▶ _WHAT TO WORK ON_: Send back the records exactly as written, with no images.

[Opening GIVEN RECORDS section]

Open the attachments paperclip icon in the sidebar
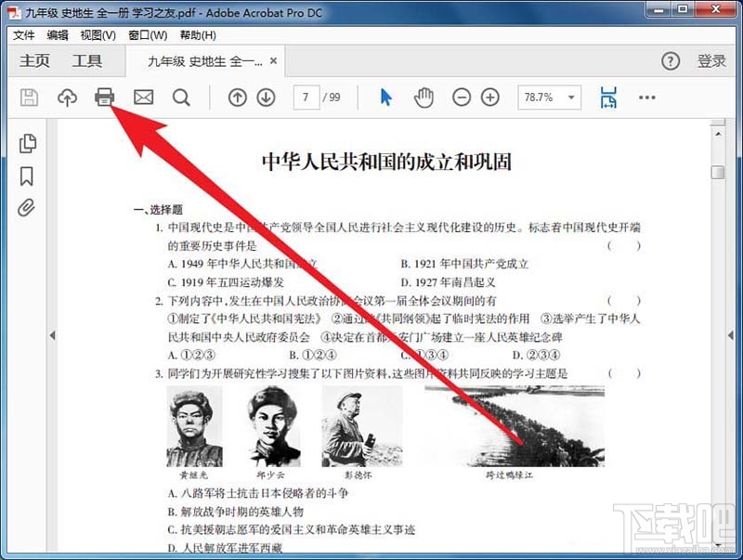743x560 pixels. pos(27,206)
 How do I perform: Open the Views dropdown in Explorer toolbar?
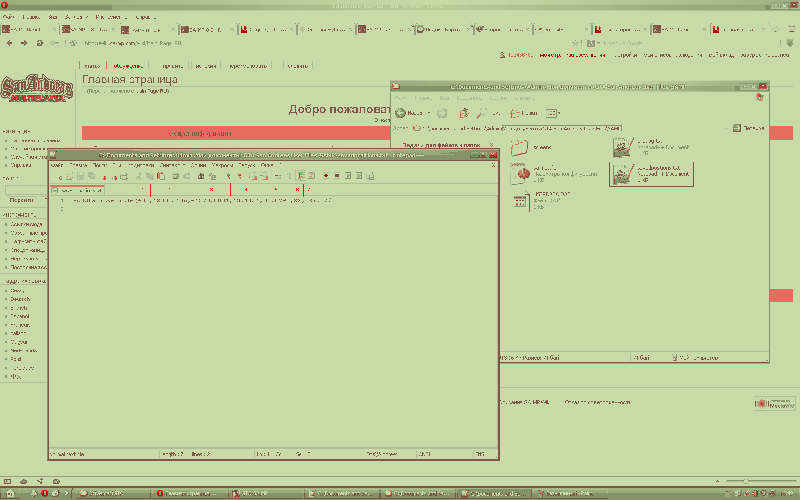(x=553, y=113)
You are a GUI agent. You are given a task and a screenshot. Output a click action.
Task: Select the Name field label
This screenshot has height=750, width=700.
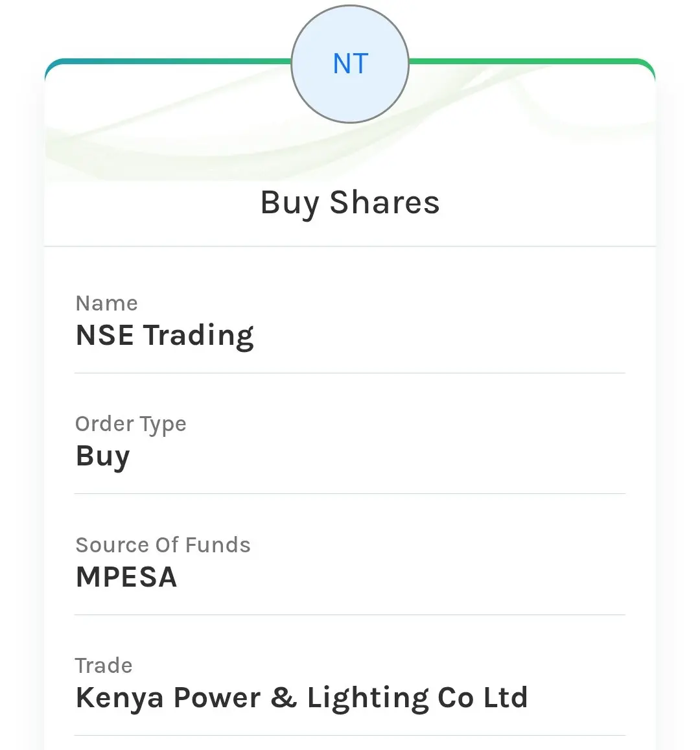tap(107, 303)
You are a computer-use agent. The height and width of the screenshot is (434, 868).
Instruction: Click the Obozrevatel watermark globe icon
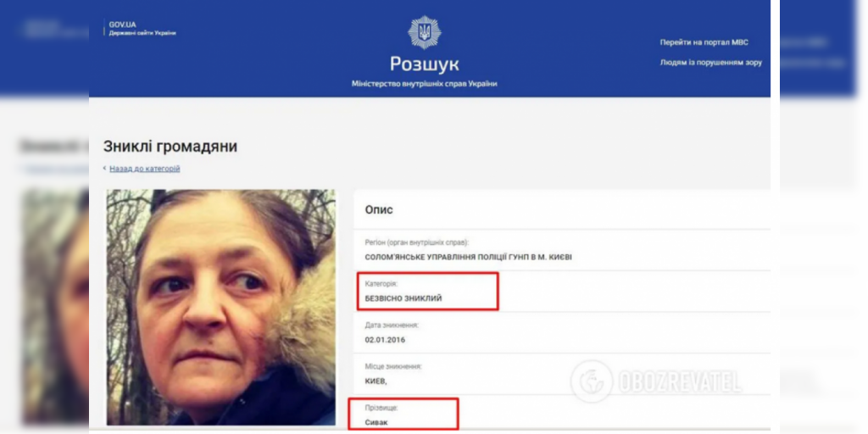(591, 381)
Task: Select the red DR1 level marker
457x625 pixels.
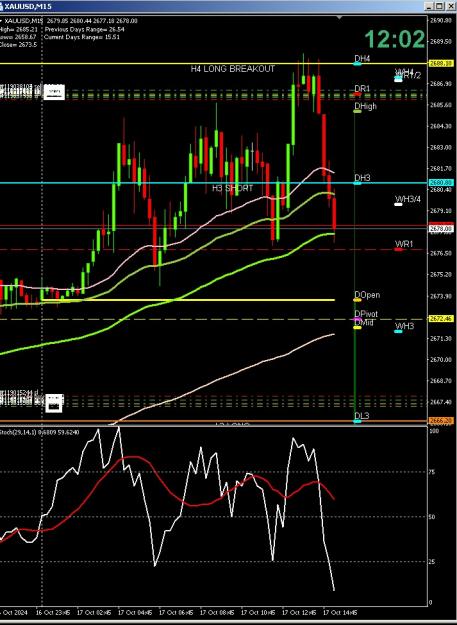Action: click(x=357, y=94)
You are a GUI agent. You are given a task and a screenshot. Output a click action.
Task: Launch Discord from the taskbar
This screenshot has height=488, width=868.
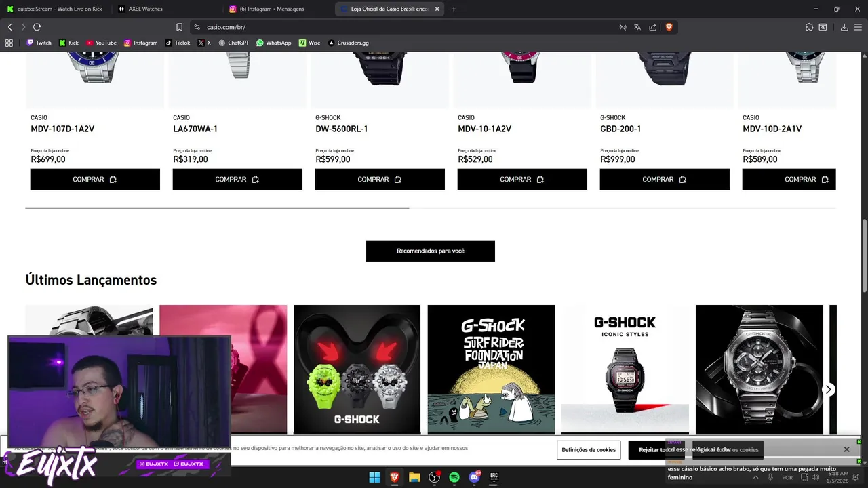[475, 477]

[Closing GIVEN RECORDS section]

▶ _SOLVED PROBLEM_:
Open the attachments paperclip icon in the sidebar
743x560 pixels. pos(27,206)
 How do I perform: Open the Views dropdown in Explorer toolbar?
(x=553, y=113)
You are a GUI agent. You are given a task and a screenshot. Output a click action.
Task: Select the Name field label
This screenshot has height=750, width=700.
tap(107, 303)
You are a computer-use agent. The height and width of the screenshot is (434, 868).
Instruction: Click the Obozrevatel watermark globe icon
(591, 381)
Task: Select the red DR1 level marker
457x625 pixels.
Action: click(x=357, y=94)
You are a GUI agent. You are given a task and a screenshot. Output a click action.
Task: Launch Discord from the taskbar
This screenshot has height=488, width=868.
[475, 477]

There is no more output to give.